This study is part of the European Commission’s Joint Action on Integration of Testing and Linkage to Care for HIV, viral hepatitis, tuberculosis, and sexual transmitted infections in Europe (INTEGRATE) [16].


Infectious disease hospitals with HIV cohorts in Romania and Spain were identified through the INTEGRATE joint action [16]. The hospitals were self-selected after expressing interest in collecting data on HRQoL, but they also represented contrasting epidemic and therefore good comparators for using two different HRQoL instruments. A cross-sectional study was conducted among adult (≥ 18 years) PLHIV in Romania and Spain from October 2019 to March 2020. A structured questionnaire was developed by an expert advisory group of clinicians, social scientists, and PLHIV. The questionnaire was initially written in English and translated to Romanian and Spanish. Quality checks were performed through back-translation and piloting of the questionnaire in each language (n = 3–5 local volunteers) to ensure content validity and comprehension. Those patients unable to complete the questionnaire due to language or literacy were not eligible.

Population and setting


The survey was conducted at the HIV Department of the "Victor Babes" Clinical Hospital of Infectious Diseases and Pneumophtisiology Craiova, which specializes in treating patients with infectious diseases.
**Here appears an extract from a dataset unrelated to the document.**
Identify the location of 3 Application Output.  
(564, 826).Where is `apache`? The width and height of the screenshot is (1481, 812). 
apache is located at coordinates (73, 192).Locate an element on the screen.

It serves a population of around 1.3 million and has an HIV outpatient clinic of 650 patients. HIV patients attend the clinic monthly to collect their prescription ART from the Hospital's HIV Department. They are evaluated clinically every three to six months. Consecutive HIV patients attending the clinic to collect their prescription during the study period were invited to complete the survey.


The survey was conducted at the Complejo Hospitalario de Navarra, Pamplona, and Hospital Reina Sofia, Tudela, located in Navarra, an autonomous community in northern Spain. Access to the Spanish healthcare system is universal. HIV care is provided within infectious diseases units located in outpatient clinics. ART is dispensed without charge in hospital pharmacies by specialized personnel.

HIV patients attend the HIV clinic for routine checkups every six months. Consecutive HIV patients attending the clinic during the study period were invited to participate.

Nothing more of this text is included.